Ocean of Storms was our modern selection for my science fiction book club this month, the classic selection was A Journey to the Center of the Earth by Jules Verne (1864). The Verne book was more fun to read, but it offered no sense of wonder either. Its science is completely dated. However, it was fun trying to imagine how 19th-century readers had their sense of wonder blown away. Was science fiction in the 1800s more mind-blowing to its readers because they knew far less than we do today?

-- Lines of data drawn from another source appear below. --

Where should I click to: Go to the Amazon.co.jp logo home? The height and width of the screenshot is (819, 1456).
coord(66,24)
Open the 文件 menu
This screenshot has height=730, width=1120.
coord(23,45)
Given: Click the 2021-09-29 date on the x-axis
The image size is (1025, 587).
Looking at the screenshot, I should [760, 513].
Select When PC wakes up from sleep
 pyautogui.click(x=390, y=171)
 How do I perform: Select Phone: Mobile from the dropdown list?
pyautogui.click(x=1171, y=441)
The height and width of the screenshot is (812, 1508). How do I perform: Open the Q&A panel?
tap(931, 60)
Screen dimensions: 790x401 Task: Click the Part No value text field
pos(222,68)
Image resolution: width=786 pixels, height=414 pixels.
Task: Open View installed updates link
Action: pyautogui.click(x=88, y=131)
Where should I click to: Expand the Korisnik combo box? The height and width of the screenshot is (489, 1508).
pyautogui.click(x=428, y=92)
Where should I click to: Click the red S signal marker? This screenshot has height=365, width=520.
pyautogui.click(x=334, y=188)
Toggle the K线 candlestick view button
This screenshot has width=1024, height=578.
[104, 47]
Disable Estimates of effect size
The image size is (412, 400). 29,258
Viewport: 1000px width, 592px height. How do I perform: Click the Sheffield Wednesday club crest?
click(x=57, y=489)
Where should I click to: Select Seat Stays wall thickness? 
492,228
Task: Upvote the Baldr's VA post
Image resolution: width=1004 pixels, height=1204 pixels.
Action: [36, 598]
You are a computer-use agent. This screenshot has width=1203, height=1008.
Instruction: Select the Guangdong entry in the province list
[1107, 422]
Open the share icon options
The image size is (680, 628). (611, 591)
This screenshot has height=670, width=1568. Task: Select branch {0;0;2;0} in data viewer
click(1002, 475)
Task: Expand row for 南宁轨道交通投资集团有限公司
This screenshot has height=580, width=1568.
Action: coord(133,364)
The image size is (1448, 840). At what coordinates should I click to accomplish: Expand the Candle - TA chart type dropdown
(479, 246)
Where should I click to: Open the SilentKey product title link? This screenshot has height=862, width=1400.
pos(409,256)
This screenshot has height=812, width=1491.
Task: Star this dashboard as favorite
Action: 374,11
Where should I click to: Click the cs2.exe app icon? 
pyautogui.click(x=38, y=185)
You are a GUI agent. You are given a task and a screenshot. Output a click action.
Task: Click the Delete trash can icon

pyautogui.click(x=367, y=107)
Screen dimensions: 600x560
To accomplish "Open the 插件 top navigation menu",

As an older science fiction fan, it’s extremely rare for me to encounter a new science fictional idea. In fact, I can’t come up with a recent example. Maybe Spin (2005) by Robert Charles Wilson or Quarantine (1992) by Greg Egan. Most of my enjoyment of science fiction comes from understanding the history of science fiction and working to comprehend the classic stories in the context of their times. I admire current novels like Aurora (2015) by Kim Stanley Robinson for using science fiction to speculate about the limits of space travel, but I generally don’t find much sense of wonder anymore.

Science fiction has become adventure stories set into older science fiction speculative ideas. It’s retreads of retreads. Modern science fiction is often far better written than older science fiction, and modern science fiction writers have superior storytelling skills. But the sense of wonder I found in my teens is gone.

Don’t feel too sad for me. I now find a sense of wonder in studying science fiction. Science fiction used to provide me a sense of wonder about the future, now it provides a sense of wonder about the past. There are two types of science fiction. The common form is entertainment, but the form I like are those stories that explore the event horizon between what science knows and what science might discover. I believe the stories included in The Science Fiction Hall of Fame were selected because at one time they all speculated on possibilities existing on that event horizon. Just because science has advanced, destroying most of that speculation doesn’t mean their feats of imagination are diminished.

JWH

21 thoughts on “When Sense of Wonder Wanes”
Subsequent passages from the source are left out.